Le attività di ripresa degli allenamenti, sottolinea Martina, saranno finalizzate, per il momento, non all’attività agonistica, bensì alla riatletizzazione delle persone e la priorità sarà evitare gli infortuni. Italo Oresta, il nostro campione di nuoto pluripremiato a livello internazionale tra gli atleti con sindrome di Down, afferma che il cambiamento, alla dichiarazione di emergenza per la pandemia, è stato difficile da accettare.

Il passaggio dall’attività sportiva a tempo pieno al nulla è stato un colpo durissimo. Tutto ciò che gli è stato concesso in questo periodo è un’ora di palestra tutte le mattine.

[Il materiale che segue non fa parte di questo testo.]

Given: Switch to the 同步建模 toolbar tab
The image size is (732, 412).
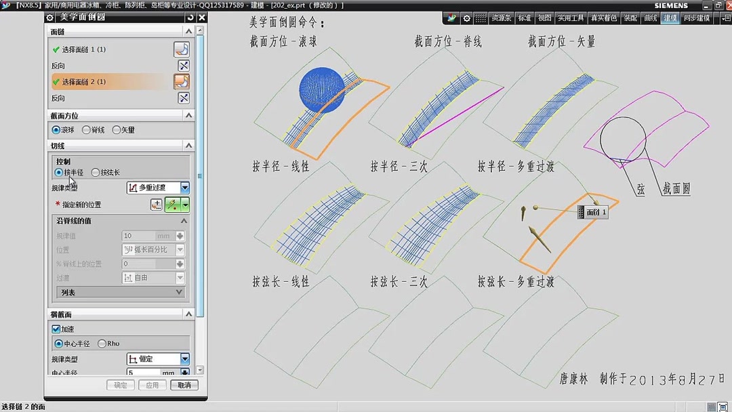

Ha cercato di mantenere la sua forma atletica non abbandonandosi mai all’ozio e seguendo la sua dieta personalizzata, dettaglio non secondario che pone in risalto i prismatici principi di disciplina rispettati da un atleta.

Al momento Oresta è in fervente attesa che riaprano la piscina e la palestra del centro in cui si allena a Giovinazzo. Non tutte le strutture saranno in grado di riaprire in sicurezza il 25 maggio, come previsto dal calendario della Fase 2. Ogni struttura avrà bisogno dei suoi tempi. Alla domanda sul suo umore attuale, Italo evidenzia l’aspetto sociale e aggregativo dello sport, si dice felice di ricominciare e ansioso di ritrovare i suoi amici di squadra. La piccola Raffaella Mitaritonna, campionessa dodicenne nelle danze latino-americane, dichiara anche lei di aver accolto con amarezza la notizia del lockdown. C’erano novità nel suo percorso di atleta: il passaggio ad una categoria superiore, un nuovo partner sportivo, un nuovo percorso atletico, la prospettiva di molte gare all’estero, ma tutto è stato temporaneamente sospeso. Si è tenuta in allenamento seguendo videolezioni impartite dalla sua insegnante.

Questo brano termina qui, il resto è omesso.